Un término para describir el pecado y la idolatría ha sido olvidado tanto en su uso como significado, dicho término es abominación. Este término implica una condenación o castigo a algo que es considerado repulsivo. Y muestra la percepción emocional de Dios ante la idolatría y el pecado.
Para nosotros algo repulsivo puede ser alguna imagen o saber desagradable que nos haga sentir ganas de vomitar. La humanidad siente una sincera repulsión hacia actos verdaderamente inmorales como al violación a una niña, asesinato a su propia familia o la pedofilia.
La sociedad posmoderna ha tenido un alivianamiento moral tal que, aunque lo nieguen, hasta estas cosas puedan parecer absolutamente normales. De manera que el término “abominación” en cuanto al pecado puede incluso no entenderse correctamente. Pero aun así tenemos algunas referencias para entender lo que Dios siente y entiende por el pecado.
El Señor Dios considera la religión muerta, meramente como un formalismo de sacrificios sin compromiso sincero de corazón y una búsqueda de la santidad como una abominación (cp. Is. 1:10-15). La hipocresía genera tal repugnancia ante sus ojos, y detesta hasta tal punto aquellos que se encuentra entre dos aguas de temperaturas opuestas, que en ocasiones advirtió con vomitarlos (Ap. 3:16).
Los pecados pueden ser para nuestra existencia en la carne ser un deleite, alguna fugaz sensación de placer y contentamiento, pero para Dios son vomito, asco y repugnancia.
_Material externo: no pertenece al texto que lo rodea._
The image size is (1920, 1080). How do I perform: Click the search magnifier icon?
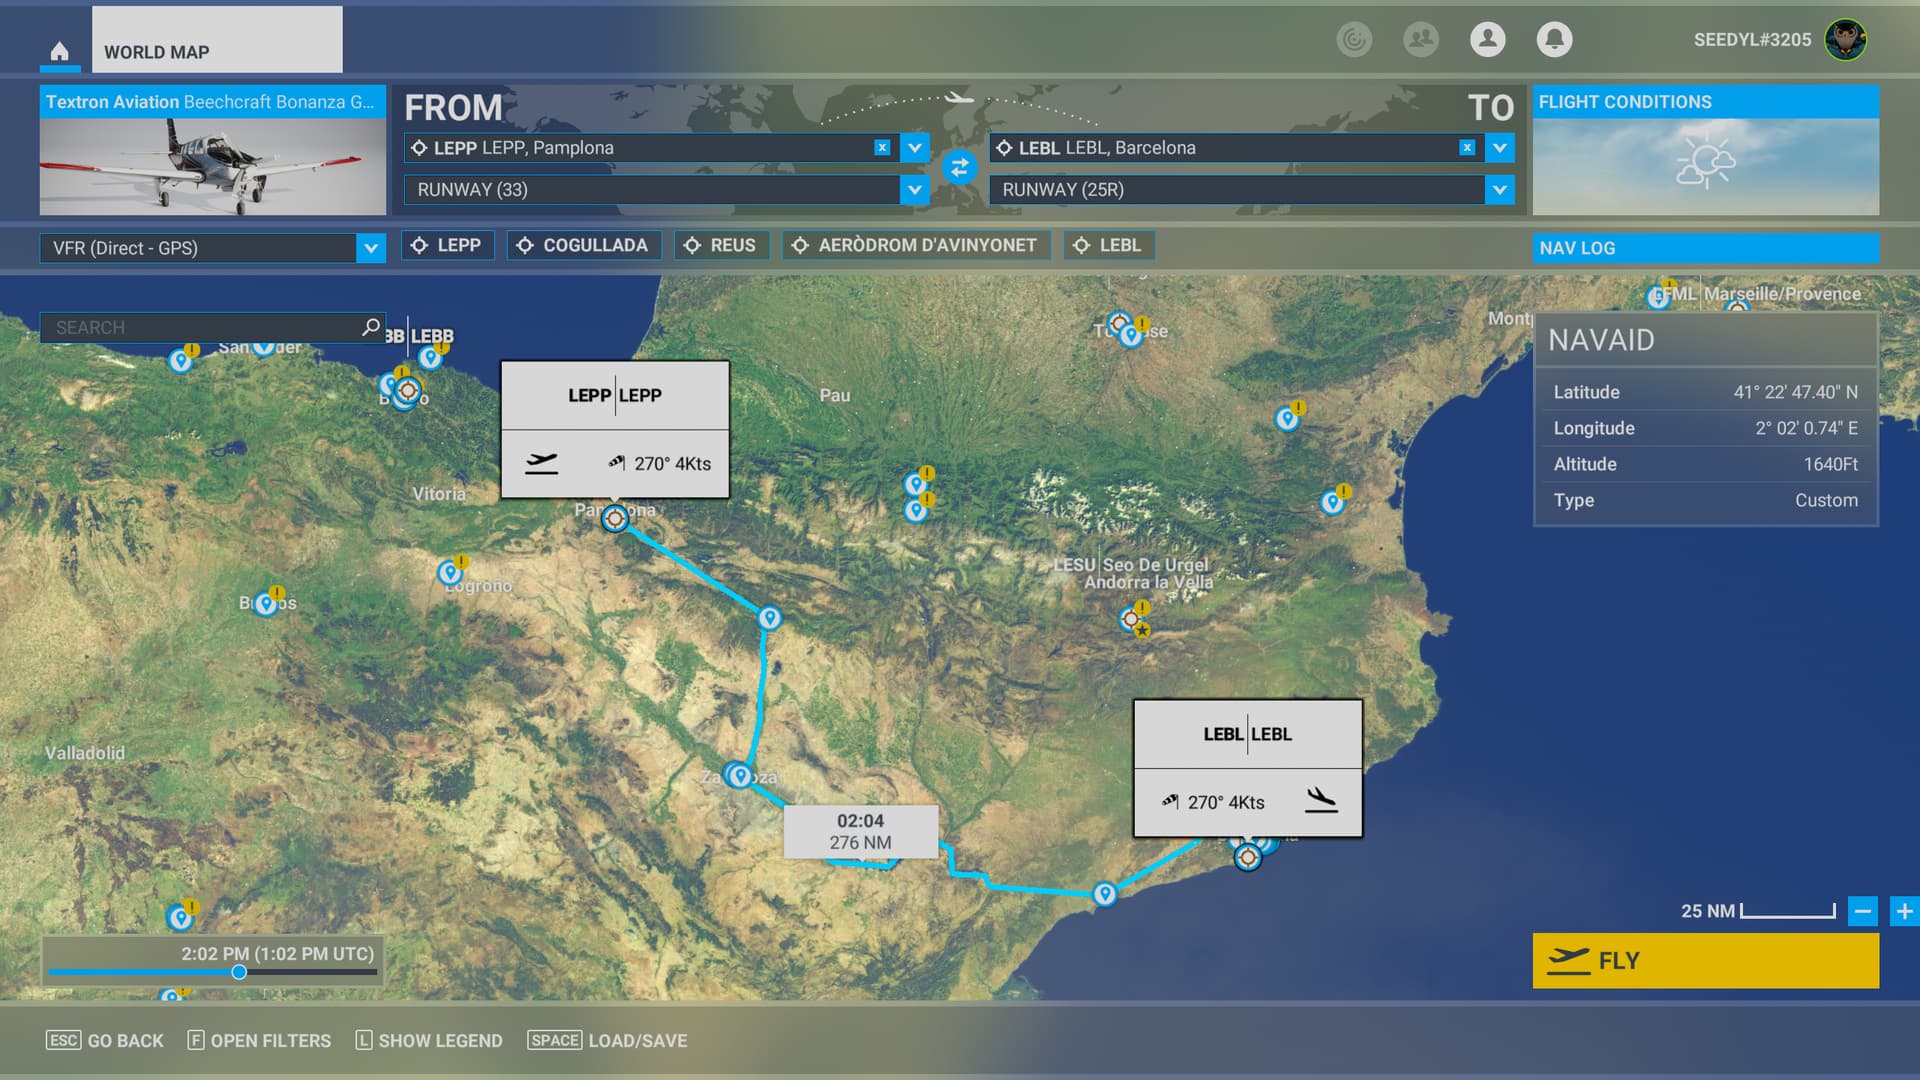point(370,327)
Los antiguos puritanos pretendían siempre tratar de inspirar este tipo de sensaciones en las mentes de sus hermanos, procuraban dar orientaciones para odiar el pecado tal cual como lo hizo Richard Baxter.
Nuestra tarea también es la misma, es recordarles a nuestros hermanos y recordarnos constantemente a nosotros mismos cuán grande y terribles son nuestras miserias, y luego aplicar el Evangelio.
Pero creo que existe la tendencia a temer a la repugnancia de nuestra propia condición, nos aterra, de una forma u otra, ver con completa sinceridad lo desfigurada y descompuesta que se encuentra nuestra condición a los ojos de Dios, le tenemos miedo a la oscuridad de nuestra alma, y como un método evasivo aplicamos la gracia y el Evangelio de forma apresurada.
Creo que esto también puede surgir por el hecho de no entender debidamente la cruenta cruz, y me refiero a no entender lo magnitud de la maldad, de la repugnancia, de la descomposición y contrariedad del pecado, hasta tal punto que el Hijo de Dios (el resplandor de la gloria de Dios según Hebreos 1:1-4), se entrego para morir crucificado, siendo maldición sobre un madero.
No simplemente para librarnos de la condenación en el juzgado de Dios, sino también para limpiar nuestros pies de los pantanosos caminos del pecado, vestirnos de blanco y llevarnos a caminar por senderos que le generen una constante felicidad a la vista de Dios, por medio de su poder y su gracia.
Es en su último contraste con el Evangelio, la gracia y la santidad, cuando entendemos su hermosura y nuestra alma empieza a suspirar por los atrios de Yahveh, es que de la misma forma aprendemos a aborrecer el pecado, lamentando nuestra condición en eco con las Escrituras ¡Miserable de mi! ¿Quién me librara de este cuerpo de muerte? (Ro. 7:24).